- Lithophanie -
[Rouge]

Léa Silhol - nouvelle - 2001

Dernière édition disponible in Khimaira#12



" La robe était affreuse. Coupée pour ne pas m'aller. Je la poussai sous le lit d'un coup de pied. La colère, froide et blanche comme un reflet sur de l'acier, me possédait tout entière. Sur le lit, s'étalait une seconde robe, envoyée de la main du roi. Et celle-ci était rouge. Je l'ai longtemps considérée en silence, l'élevant dans la lumière. Jamais je n'avais porté une telle couleur. Une couleur vivante, comme un sang de rossignol fraîchement répandu. Je l'ai passée sur moi."




Parmi les textes sombres de Léa Silhol, on touche ici probablement à l'un des plus noirs qu'elle ait écrit, et particulièrement pendant l'année 2001. Lithophanie est une nouvelle superbe, enfermant le lecteur à mesure qu'elle se déroule dans une impression croissante de claustration, de piège. Se déroulant intégralement entre les murs d'une citadelle médiévale, véritable labyrinthe sans issue, elle est racontée par la voix de Luned, une jeune fille de seize ans enfermée dans ses murs, entre le roi son père, veuf d'un premier mariage dont elle est née, et une marâtre à la glaciale et indifférente méchanceté.
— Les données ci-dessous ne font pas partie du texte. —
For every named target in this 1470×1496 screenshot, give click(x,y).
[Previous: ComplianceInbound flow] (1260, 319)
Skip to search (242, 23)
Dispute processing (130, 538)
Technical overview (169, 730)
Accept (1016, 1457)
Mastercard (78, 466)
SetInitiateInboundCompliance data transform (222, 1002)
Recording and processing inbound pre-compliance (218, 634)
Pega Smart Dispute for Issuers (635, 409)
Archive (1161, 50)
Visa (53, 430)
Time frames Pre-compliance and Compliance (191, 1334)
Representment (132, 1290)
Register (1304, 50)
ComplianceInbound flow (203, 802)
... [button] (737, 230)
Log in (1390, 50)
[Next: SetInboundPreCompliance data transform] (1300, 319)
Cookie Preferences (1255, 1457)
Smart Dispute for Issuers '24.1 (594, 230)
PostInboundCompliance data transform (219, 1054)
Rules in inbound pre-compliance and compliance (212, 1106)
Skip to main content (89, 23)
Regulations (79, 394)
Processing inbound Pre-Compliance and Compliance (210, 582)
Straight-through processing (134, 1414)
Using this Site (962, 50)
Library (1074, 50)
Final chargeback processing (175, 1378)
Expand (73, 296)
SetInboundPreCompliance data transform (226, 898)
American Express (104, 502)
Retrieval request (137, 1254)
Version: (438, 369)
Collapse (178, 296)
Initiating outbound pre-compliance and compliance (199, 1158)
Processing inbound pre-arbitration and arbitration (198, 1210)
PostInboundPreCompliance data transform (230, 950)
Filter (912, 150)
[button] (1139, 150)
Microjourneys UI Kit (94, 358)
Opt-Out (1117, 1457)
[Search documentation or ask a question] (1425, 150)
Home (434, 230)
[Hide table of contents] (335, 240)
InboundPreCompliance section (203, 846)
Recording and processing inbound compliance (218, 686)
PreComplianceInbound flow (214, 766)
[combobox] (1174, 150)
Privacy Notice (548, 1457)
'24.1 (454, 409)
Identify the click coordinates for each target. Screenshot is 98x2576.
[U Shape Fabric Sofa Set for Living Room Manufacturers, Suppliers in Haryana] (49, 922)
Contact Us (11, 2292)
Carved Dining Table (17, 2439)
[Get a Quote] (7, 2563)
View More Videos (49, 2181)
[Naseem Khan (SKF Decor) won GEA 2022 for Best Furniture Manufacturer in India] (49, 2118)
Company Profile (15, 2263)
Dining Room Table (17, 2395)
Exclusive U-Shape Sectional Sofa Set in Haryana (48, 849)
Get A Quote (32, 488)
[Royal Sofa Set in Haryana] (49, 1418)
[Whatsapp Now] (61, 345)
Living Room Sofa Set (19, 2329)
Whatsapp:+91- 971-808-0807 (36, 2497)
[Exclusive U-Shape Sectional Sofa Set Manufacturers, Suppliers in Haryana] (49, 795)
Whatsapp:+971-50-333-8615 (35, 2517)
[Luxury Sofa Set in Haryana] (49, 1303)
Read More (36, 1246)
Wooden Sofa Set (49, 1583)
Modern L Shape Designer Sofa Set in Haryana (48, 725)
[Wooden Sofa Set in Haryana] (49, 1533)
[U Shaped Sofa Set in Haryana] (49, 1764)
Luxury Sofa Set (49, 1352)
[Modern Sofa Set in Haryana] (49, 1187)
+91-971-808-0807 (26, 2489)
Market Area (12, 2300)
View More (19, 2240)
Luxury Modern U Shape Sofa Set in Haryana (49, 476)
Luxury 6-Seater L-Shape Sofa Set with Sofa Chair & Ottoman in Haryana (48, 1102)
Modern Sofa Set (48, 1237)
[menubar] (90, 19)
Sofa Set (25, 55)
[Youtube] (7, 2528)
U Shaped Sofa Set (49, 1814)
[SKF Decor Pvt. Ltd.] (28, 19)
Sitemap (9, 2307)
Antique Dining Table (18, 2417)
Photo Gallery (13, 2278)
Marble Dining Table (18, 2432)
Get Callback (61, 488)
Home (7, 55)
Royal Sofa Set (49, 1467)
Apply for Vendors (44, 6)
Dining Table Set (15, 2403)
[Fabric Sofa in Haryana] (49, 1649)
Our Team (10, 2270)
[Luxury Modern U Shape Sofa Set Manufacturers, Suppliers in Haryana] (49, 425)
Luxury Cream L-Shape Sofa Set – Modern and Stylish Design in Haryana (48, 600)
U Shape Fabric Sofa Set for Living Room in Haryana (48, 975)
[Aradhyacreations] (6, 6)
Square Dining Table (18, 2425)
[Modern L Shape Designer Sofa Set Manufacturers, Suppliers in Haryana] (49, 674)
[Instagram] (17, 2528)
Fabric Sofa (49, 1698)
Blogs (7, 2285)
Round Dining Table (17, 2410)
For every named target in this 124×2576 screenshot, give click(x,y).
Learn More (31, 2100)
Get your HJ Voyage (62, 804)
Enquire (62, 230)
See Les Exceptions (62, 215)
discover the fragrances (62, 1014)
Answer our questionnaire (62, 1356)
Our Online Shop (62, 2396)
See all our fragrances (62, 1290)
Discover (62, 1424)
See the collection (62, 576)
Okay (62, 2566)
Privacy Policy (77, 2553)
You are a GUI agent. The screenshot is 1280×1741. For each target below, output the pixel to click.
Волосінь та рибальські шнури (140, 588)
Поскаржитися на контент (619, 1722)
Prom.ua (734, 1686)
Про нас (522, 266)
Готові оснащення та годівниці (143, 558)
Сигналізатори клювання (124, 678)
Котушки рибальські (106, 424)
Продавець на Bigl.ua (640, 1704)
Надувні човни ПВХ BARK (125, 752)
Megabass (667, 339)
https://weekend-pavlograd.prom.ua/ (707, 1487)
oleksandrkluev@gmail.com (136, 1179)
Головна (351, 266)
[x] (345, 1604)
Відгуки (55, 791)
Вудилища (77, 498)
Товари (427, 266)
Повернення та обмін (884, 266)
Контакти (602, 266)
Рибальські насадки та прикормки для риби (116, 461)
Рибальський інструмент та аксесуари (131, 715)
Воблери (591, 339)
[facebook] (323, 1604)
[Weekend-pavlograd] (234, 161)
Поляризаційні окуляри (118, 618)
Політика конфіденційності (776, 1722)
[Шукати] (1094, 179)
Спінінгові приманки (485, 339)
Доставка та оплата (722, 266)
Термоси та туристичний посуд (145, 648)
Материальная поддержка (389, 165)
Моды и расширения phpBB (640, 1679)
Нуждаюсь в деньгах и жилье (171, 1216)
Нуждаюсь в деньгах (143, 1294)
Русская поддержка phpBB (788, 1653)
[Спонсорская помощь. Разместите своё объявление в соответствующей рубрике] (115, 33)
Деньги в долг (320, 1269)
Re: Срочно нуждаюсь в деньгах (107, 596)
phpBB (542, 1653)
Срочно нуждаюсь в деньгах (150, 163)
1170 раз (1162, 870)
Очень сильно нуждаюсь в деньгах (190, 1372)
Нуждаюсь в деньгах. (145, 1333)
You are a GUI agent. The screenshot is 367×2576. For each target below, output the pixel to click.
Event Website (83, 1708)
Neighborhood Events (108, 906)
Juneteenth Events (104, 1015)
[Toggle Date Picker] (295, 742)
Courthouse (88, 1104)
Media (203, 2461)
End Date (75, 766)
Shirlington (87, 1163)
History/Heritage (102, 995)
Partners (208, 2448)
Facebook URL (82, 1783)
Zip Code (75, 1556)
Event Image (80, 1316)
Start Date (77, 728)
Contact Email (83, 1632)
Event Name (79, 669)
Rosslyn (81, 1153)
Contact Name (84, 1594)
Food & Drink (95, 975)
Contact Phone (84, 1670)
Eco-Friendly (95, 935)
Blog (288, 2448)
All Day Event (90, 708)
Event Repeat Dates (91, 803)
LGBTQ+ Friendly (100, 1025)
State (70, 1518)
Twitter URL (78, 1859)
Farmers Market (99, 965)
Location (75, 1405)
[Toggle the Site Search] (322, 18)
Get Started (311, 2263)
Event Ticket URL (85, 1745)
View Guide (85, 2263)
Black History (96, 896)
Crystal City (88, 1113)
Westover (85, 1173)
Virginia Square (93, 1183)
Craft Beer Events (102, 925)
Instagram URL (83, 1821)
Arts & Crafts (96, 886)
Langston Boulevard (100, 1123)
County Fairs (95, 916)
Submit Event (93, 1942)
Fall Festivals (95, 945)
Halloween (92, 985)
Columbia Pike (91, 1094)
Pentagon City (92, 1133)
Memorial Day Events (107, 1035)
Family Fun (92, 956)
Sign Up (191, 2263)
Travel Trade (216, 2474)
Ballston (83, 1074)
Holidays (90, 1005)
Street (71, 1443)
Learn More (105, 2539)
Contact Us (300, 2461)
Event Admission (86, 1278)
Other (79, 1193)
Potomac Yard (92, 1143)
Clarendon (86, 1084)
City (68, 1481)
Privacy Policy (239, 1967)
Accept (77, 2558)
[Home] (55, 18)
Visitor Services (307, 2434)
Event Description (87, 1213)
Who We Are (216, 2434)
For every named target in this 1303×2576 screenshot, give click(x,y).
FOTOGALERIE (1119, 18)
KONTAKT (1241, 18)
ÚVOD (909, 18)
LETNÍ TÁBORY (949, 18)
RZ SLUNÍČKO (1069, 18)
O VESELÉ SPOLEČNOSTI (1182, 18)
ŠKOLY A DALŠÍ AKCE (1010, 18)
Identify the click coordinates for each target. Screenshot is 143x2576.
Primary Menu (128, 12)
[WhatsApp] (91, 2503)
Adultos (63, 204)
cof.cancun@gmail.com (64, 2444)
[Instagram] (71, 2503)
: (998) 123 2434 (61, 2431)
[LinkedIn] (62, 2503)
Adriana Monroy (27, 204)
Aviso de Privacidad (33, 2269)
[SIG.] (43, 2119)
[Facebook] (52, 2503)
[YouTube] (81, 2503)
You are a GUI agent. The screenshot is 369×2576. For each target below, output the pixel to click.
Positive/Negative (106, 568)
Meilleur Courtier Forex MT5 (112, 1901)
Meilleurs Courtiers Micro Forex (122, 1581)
Quelques rares personnages secondaires, vagues esquisses sans nom et sans visage de conseillers et de suivantes, d'Intendant et de Nourrice, sont quasiment les seuls intervenants humains de ce décor oppressant.

Comme une lumière vive dans la grisaille du lieu, vient en ce lieu austère un artisan d'Isenne, Ebben, commandité pour réaliser un portrait de la jeune fille pour son anniversaire. Avec son arrivée, c'est l'accession à l'âge adulte de Luned qui est racontée, qui la transforme sitôt devenue femme, en proie dans un univers de prédation.

Une fois encore, l'authenticité des réactions des différents personnages du texte le rend d'autant plus efficace, et à mesure que les murs du château, mâchoires froides, semblent se refermer autour de Luned, l'intensité de ses émotions se fait de plus en plus terrassante, plongeant le lecteur dans un crescendo de pure angoisse.

C'est aussi le texte dans lequel on découvre pour la première fois la cité d'Isenne, entrevue comme la plus magnifique des visions qui puisse être imaginée, pour une personne vivant enclose entre les hauts murs d'une citadelle-prison. Dans une terre étrangère, une cité d'artisans parmi lesquels les fabriquants des plus beaux vitraux du monde, une ville d'art et de feux de forge, de traditions et de noblesse. Un éclat de Renaissance qui viendrait percuter l'austérité d'un Moyen-Âge grisaillant.

Après avoir aperçu Isenne par ce qu'en a apporté Ebben dans la vie de Luned, on y entrera réellement à la fin de cette même année 2001, sur les pas d'Estel, dans la nouvelle "Là où Changent les Formes."